In the first line you see 8Phi2
, the main CPU clock signal. As you can see
a single cycle is covered by 1cm paper (one square is 5mm by 5mm). The Phi2
signal in the next line visualizes the actual speed difference between the 65816 and the
bus (slow memory) access.
What is shown in the diagram is actually five memory accesses - the first slow, then three fast ones, and then a slow one again (Note that the comments on the top of the diagram are not entirely consistent).
The next two lines show the signals Q3
and Q7
. These signal control
the start and end of the actual slow access respectively. They are generated by ORing the
correct outputs of the shift register IC14
that shifts Phi2
with
the clock 8Phi2
.
When the 65816 puts a slow
address on the address lines, it can do so
at any of the eight 8Phi2
cycles that make up one Phi2
cycle.
When that happens, the GAL IC11
generates the /SLOWMEM
signal.
/SLOWMEM
is clocked by 8Phi2
to create RRDY
- any
floating address lines should have stabilized then. When RRDY
becomes active,
the IC20C/IC20D
flip-flop deasserts RDY
. This happens directly
after 8Phi2
went high, so RDY
always goes high when 8Phi2
is high. This now just stops the CPU without setting any select signals, which has to be
done in a controlled manor.
The actual slow cylce is then initiated by Q3
. When RDY
is deasserted
during Q3
, XQ3
is asserted and sampled at the falling edge of
8Phi2
. This asserts /RSL
, and the flip-flop IC16C/IC16D
asserts /SL
. /SL
is in turn used by the GAL to activate the
slow memory select lines /IOSEL
and /MEMSEL
.
The initial brown paper bag
version did not use /SL
to create the
slow memory select lines but DRDY
. This resulted in the select lines being
asserted even when the slow access was initiated by the cpu just in the middle of a
slow Phi2
high phase. In the diagram there is one slow access, then three fast
accesses, then one slow access. The slow access is started right after Q3
, so
it has to wait for the next Q3
in the next Phi2
high phase
to actually start. The initial version would have asserted the select lines nevertheless.
That is why now /SL
is used to generate the select lines.
Q7
then initiates the end of the slow cycle (when /SL
is asserted).
XQ7
is sampled by IC17B
at the rising edge of 8Phi2
-
the rising edge of the cpu's clock cycle that actually ends the slow memory access.
This leads to /SSL
and SRDY
becoming active, asserting RDY
and ending the /SL
phase.
At the end of this 8Phi2
high phase, the memory access is finished.
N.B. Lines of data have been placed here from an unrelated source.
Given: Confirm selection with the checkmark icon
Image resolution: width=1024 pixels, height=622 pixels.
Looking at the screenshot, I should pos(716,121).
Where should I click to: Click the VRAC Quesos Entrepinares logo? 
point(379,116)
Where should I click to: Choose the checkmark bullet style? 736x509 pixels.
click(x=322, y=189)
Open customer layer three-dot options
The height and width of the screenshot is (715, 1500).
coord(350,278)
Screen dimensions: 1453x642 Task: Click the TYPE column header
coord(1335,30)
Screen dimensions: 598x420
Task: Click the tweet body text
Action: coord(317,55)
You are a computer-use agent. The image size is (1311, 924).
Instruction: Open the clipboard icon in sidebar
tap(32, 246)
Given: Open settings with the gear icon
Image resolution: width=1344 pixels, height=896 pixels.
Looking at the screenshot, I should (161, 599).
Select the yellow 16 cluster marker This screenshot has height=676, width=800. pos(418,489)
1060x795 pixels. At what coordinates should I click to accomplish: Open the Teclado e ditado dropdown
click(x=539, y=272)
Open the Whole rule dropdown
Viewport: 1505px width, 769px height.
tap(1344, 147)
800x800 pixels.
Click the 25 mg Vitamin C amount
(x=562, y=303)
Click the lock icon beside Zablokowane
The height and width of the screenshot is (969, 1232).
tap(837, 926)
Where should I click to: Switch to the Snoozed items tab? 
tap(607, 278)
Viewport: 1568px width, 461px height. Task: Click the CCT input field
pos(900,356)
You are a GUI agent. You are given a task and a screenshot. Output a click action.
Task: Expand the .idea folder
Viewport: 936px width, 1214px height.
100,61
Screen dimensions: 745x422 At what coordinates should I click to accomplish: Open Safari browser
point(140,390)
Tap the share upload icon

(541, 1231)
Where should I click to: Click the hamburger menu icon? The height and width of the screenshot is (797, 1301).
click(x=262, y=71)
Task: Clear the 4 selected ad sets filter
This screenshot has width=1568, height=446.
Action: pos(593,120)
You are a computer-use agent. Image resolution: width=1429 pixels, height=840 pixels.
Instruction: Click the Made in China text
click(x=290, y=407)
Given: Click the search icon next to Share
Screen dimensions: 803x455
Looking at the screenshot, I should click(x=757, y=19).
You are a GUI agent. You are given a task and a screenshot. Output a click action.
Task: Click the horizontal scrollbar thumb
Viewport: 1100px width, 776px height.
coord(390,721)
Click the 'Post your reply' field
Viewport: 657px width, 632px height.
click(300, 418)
To complete the select cycle, the select signals must be released when Phi2
goes low. This is done by using DSL
, the delayed /SL
signal,
to create a GAL-internal SLOWSEL
signal that times the select signals.
In principle that timing diagram governs the 65816 memory accesses. In principle the gate
delay times are accounted for and all signals are sufficiently sampled with either
8Phi2
or /8Phi2
.
A glimpse of what could happen can be seen in the /SLOWMEM
signal. This signal
is derived from the address lines, A16-23
amongst them. Due to the data bus
multiplexing of the 65816, A16-23
partially contain invalid addresses, as the
actual data is still sent from the cpu. The address value and with it /SLOWMEM
should be stabilized before 8Phi2
actually goes high, therefore /SLOWMEM
is sampled with the rising edge of 8Phi2
. But it has to be clear that there
can be and are timing related effects on the signals.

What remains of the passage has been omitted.